Once you are in and see the old-fashioned rustic tablecloths and napkins that will soon become prized collectibles and the multitudes of museum-piece etchings and drawings (notably by Poulbot) that cover all the walls, you know that you are going to have a wonderful evening in the company of copious portions of French fare. The very fact that the torch has been handed down to the fourth generation is in itself a guarantee of authenticity.  So yes, the pâté and saucisson that came with our apéritif maison (always go for home specialities), were a full meal unto themselves, and it being October, I could not forego their seasonal dish of mushrooms (always go for seasonal food).


And then, like so many French parties who have had too much to eat and then walk it off, we got our exercise climbing up the second half of the hill.
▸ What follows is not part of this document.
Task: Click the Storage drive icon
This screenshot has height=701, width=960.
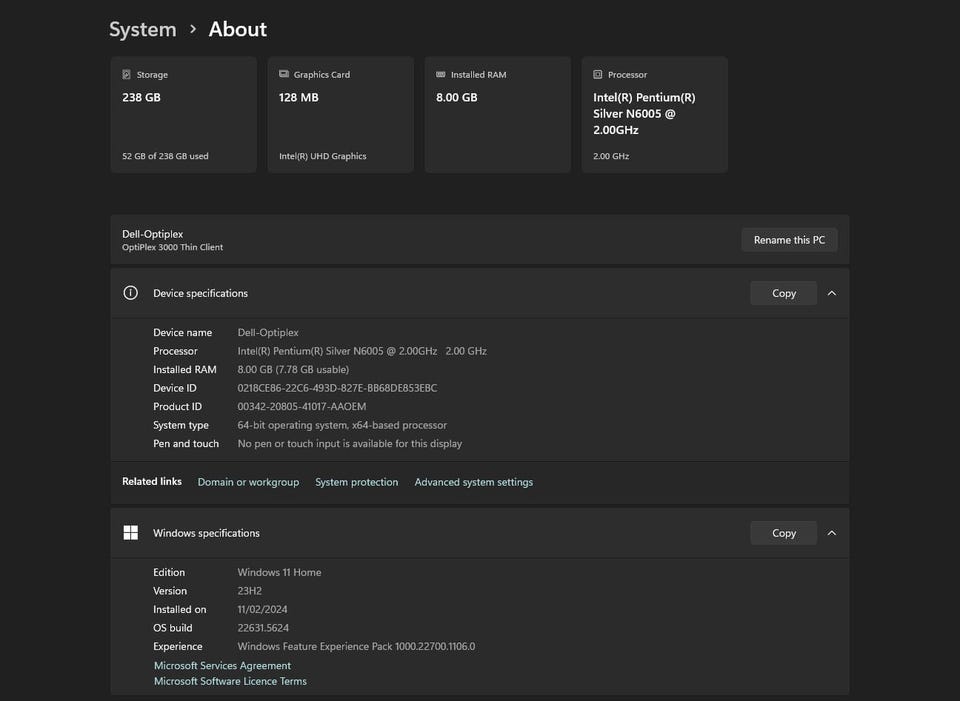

And there was my old favourite, Le Lapin Agile, which remains eternally young and unaffected by the passing of time. How simply delightful. My friends thought it would be a kitschy tourist trap, and frankly, I can't figure out how it manages not to become one. You would expect it to be an animated version of the T-shirts and posters of Aristide Bruant and Yvette Guibert that cram the vicinity of place du Tertre. But somehow it doesn't, even though it does recycle the bon enfant songs and banters of yore. The French audience, by far the majority at this time of year, were genuinely having a wonderful time. As did the adorable young Japanse couple who couldn't understand a word when they were targeted teasingly, but didn't seem to mind at all.  As for myself who am not a night bird, I was wide awake and full of beans, and literally had to be torn away by my friend after 1:00 am. I would have gladly prolonged the night into the morning.